**Exercise brief**
Reproduce the article on the aggregate demand problem and Say's Law word for word, from its title through its final sentence.

**Supplied passage**
The Aggregate Demand Problem in Capitalism Solved
July 15, 2022
Tim Di Muzio
Any student of capitalism knows it is a distinct economic system prone to periodic crises. These crises come in many forms and are typically studied after the fact, as the work of Kindleberger and others have demonstrated. But one of the largest mysteries in political economy is the problem of aggregate demand. Why don’t people have enough money to spend to stimulate the economy or what is more, clear all the goods and services available on the market? There is perhaps no more worldwide complaint than the dearth of money and this makes sense when you look at the math. It turns out that not enough purchasing power is created to clear all the goods and services produced by capitalist enterprise.1 Let’s take a closer look and solve the problem by building on the work of British engineer, C.H. Douglas. But first, let’s go over more well-known territory.
What Say Said
We’ll begin with Say’s Law. This so-called ‘law’ stems from Jean-Baptiste Say, an early French political economist. He first articulated this idea in the Traité d’économie Politique published in 1803 and it is still held as an article of faith by many neoclassically trained economists. So, what did Say, say? We can debate how to articulate what Say said, but at base Say’s Law states that the production of goods in a market economy leads to the demand for other goods – put simply, supply creates its own demand. What this ‘law’ suggests is that all goods – and we may as well add services – should theoretically and practically be able to clear, since Say reasoned that there is enough demand backed by the ability to pay for the supply of goods and services produced in the economy.

**Recorded data**
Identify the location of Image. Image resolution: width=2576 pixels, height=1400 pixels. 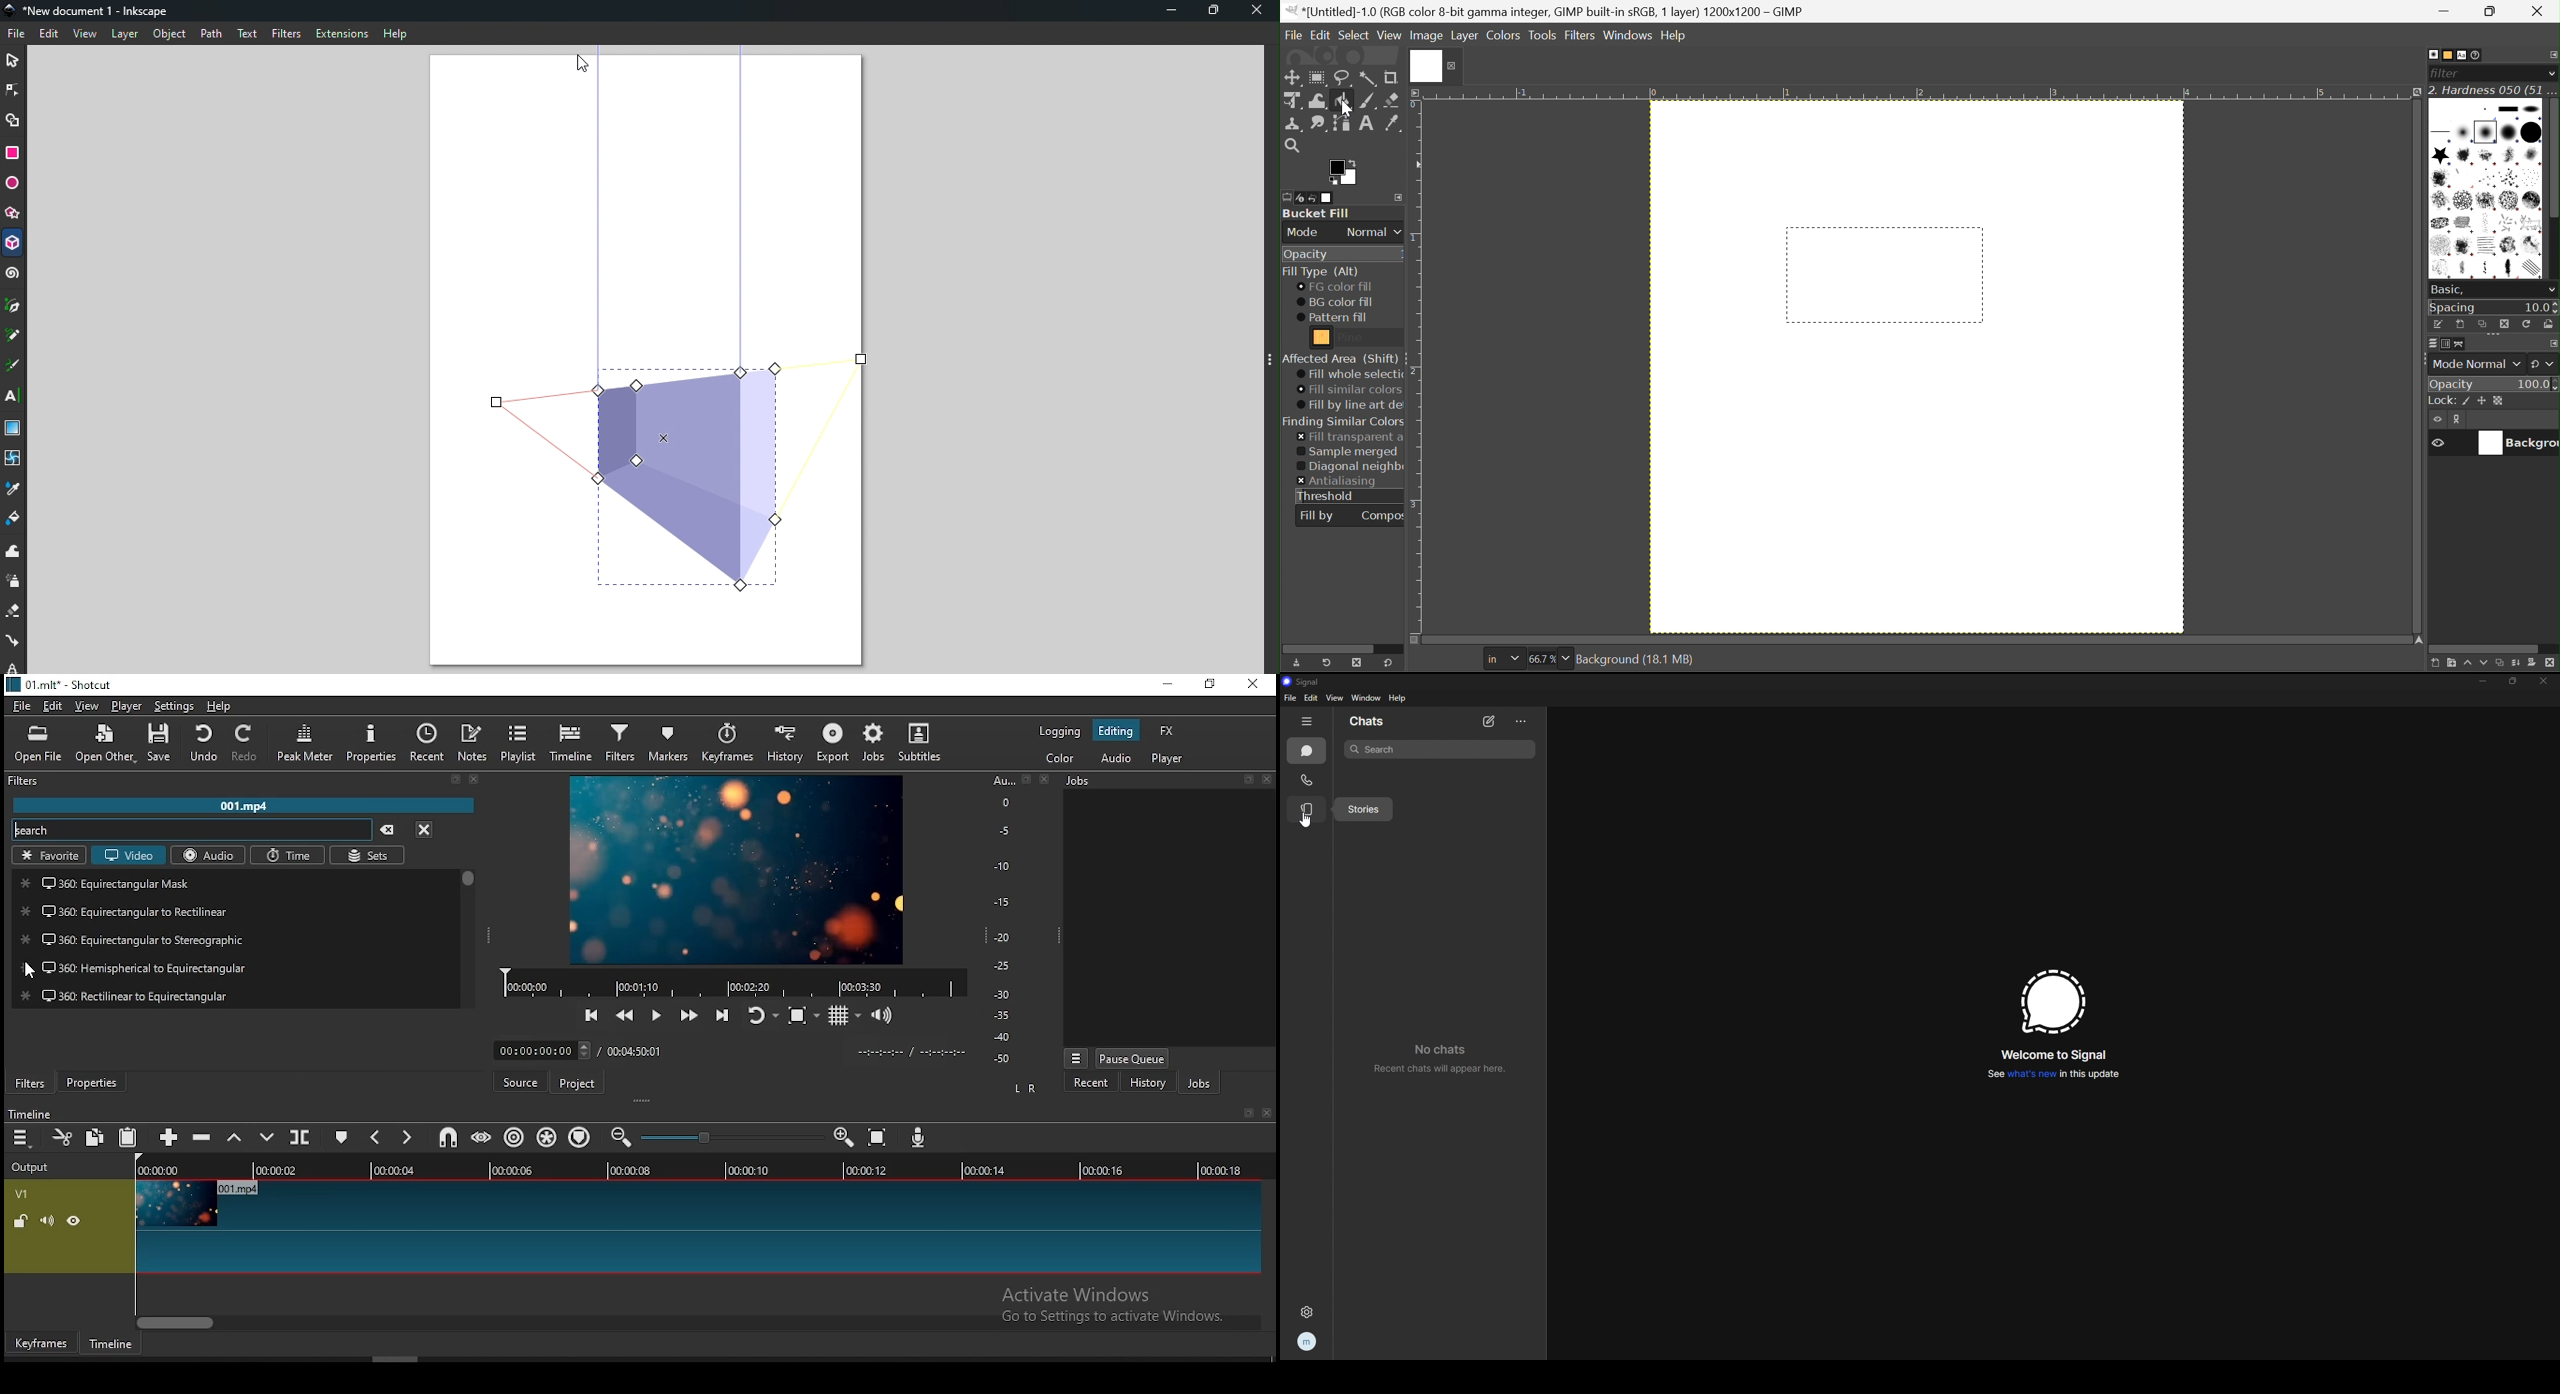
(1427, 35).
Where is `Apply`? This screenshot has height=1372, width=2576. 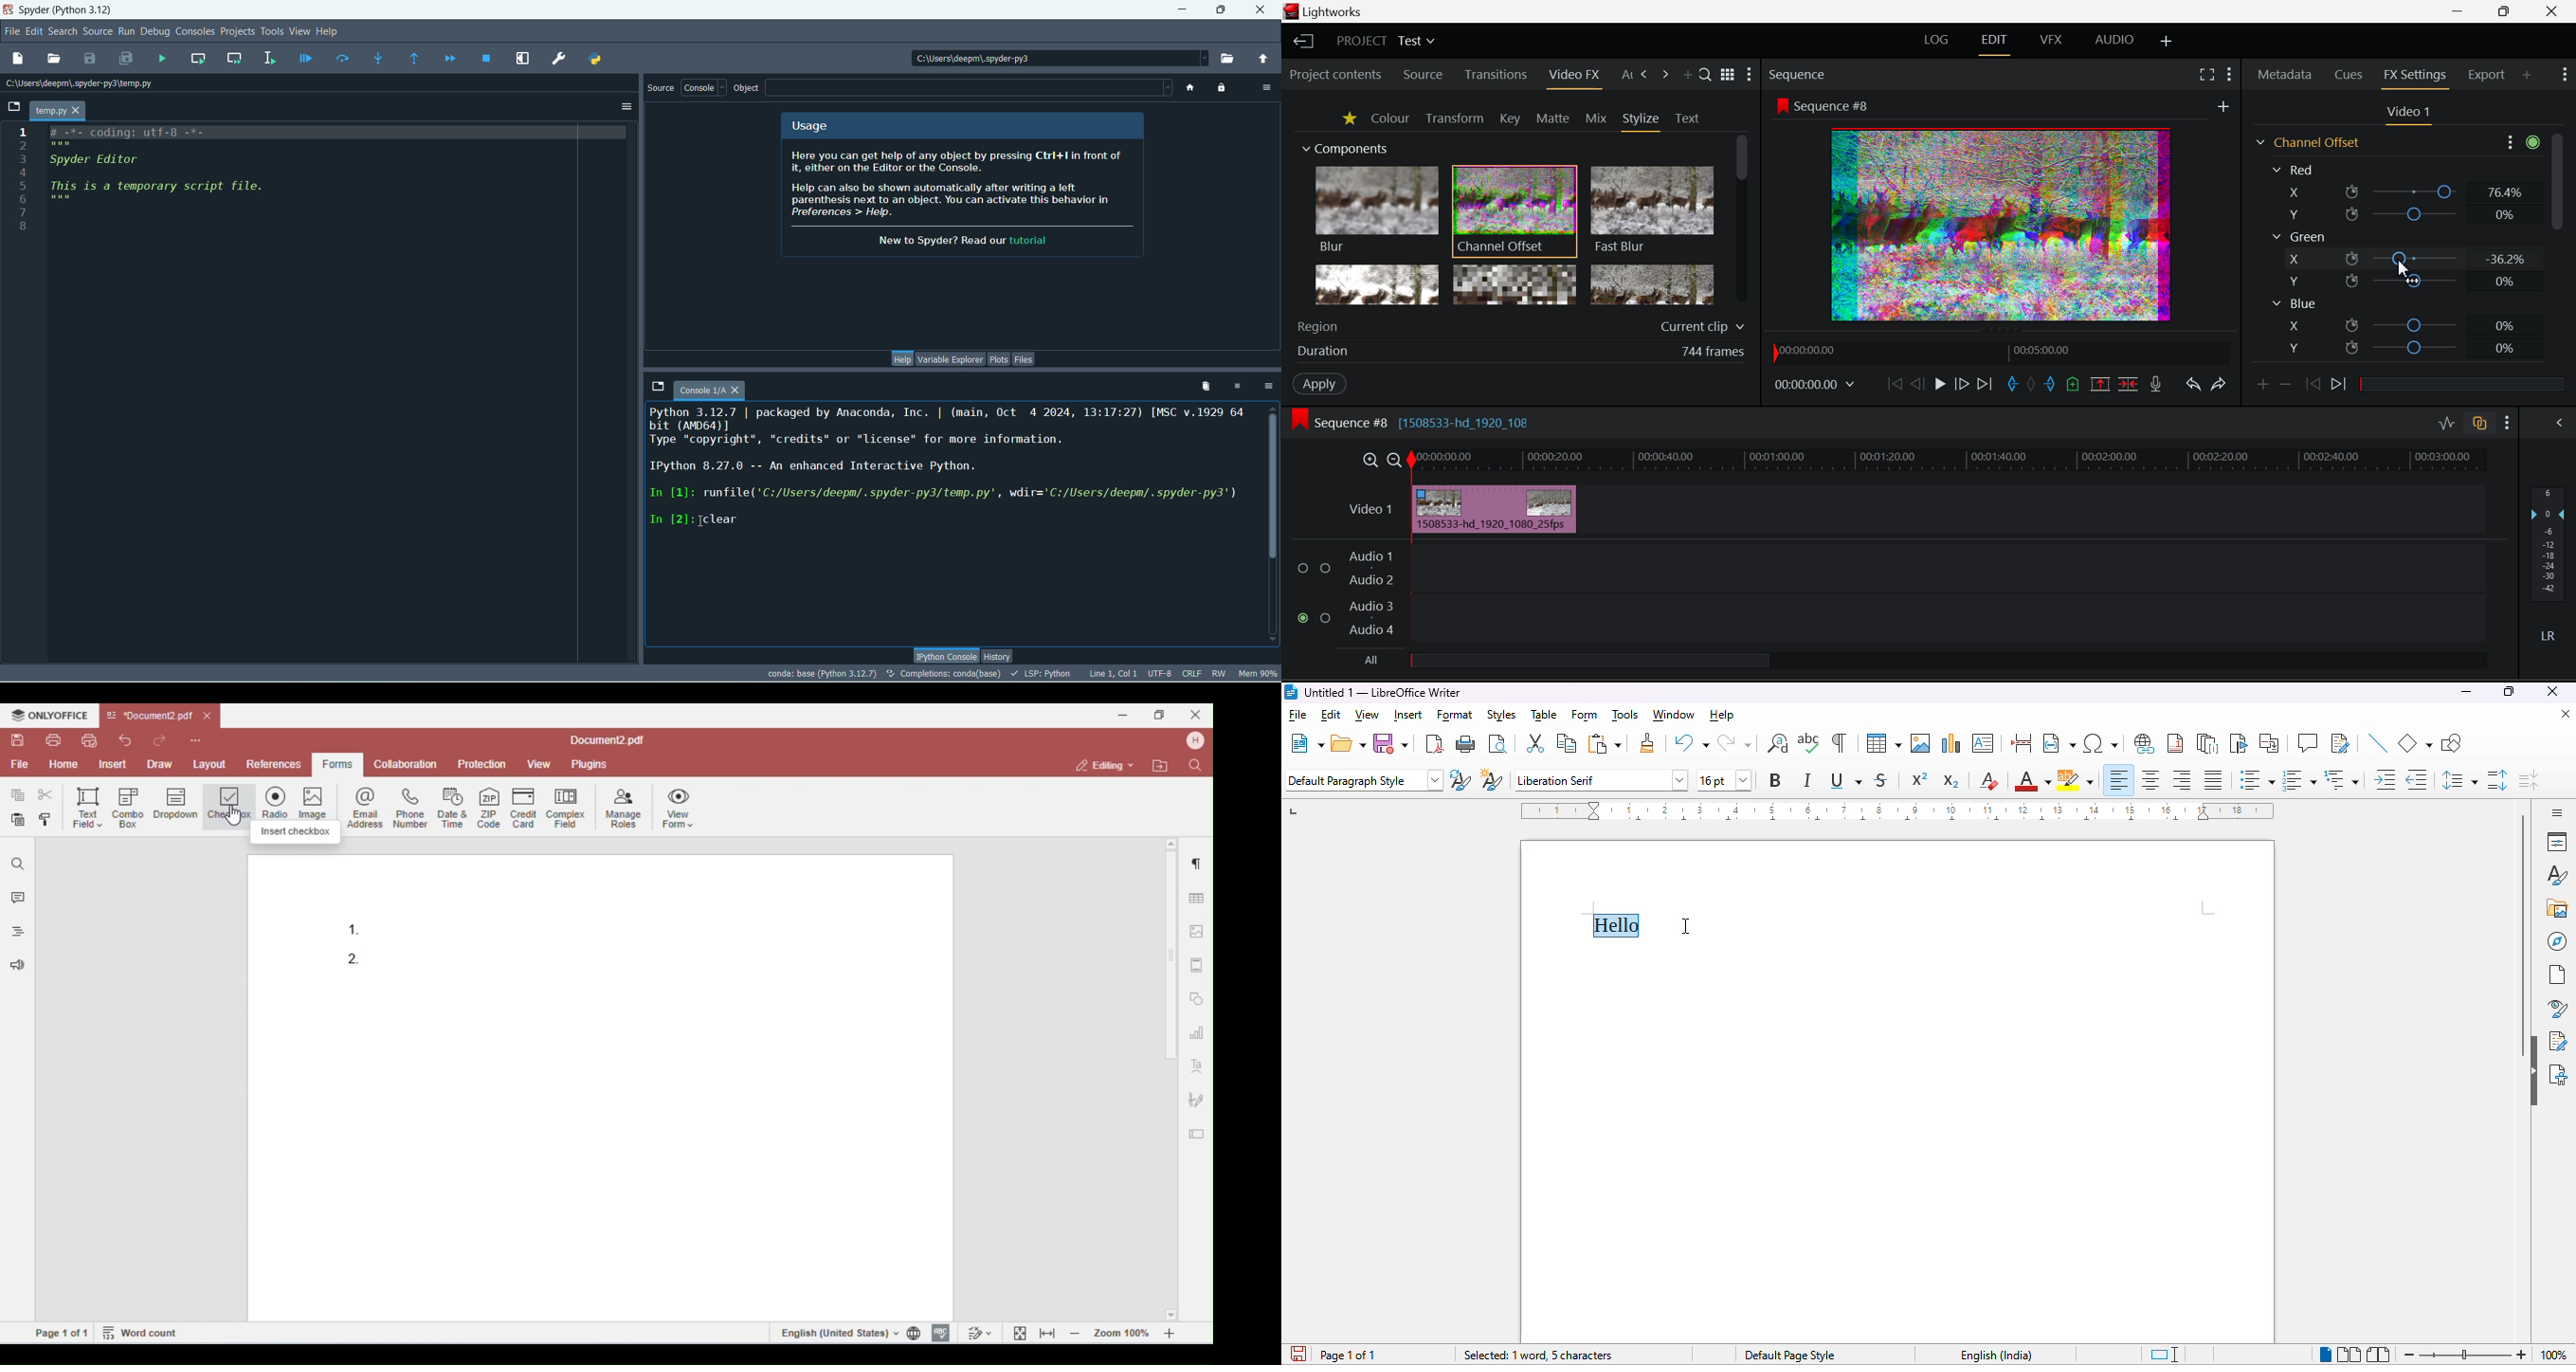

**Output**
The Aggregate Demand Problem in Capitalism Solved
July 15, 2022
Tim Di Muzio
Any student of capitalism knows it is a distinct economic system prone to periodic crises. These crises come in many forms and are typically studied after the fact, as the work of Kindleberger and others have demonstrated. But one of the largest mysteries in political economy is the problem of aggregate demand. Why don’t people have enough money to spend to stimulate the economy or what is more, clear all the goods and services available on the market? There is perhaps no more worldwide complaint than the dearth of money and this makes sense when you look at the math. It turns out that not enough purchasing power is created to clear all the goods and services produced by capitalist enterprise.1 Let’s take a closer look and solve the problem by building on the work of British engineer, C.H. Douglas. But first, let’s go over more well-known territory.
What Say Said
We’ll begin with Say’s Law. This so-called ‘law’ stems from Jean-Baptiste Say, an early French political economist. He first articulated this idea in the Traité d’économie Politique published in 1803 and it is still held as an article of faith by many neoclassically trained economists. So, what did Say, say? We can debate how to articulate what Say said, but at base Say’s Law states that the production of goods in a market economy leads to the demand for other goods – put simply, supply creates its own demand. What this ‘law’ suggests is that all goods – and we may as well add services – should theoretically and practically be able to clear, since Say reasoned that there is enough demand backed by the ability to pay for the supply of goods and services produced in the economy.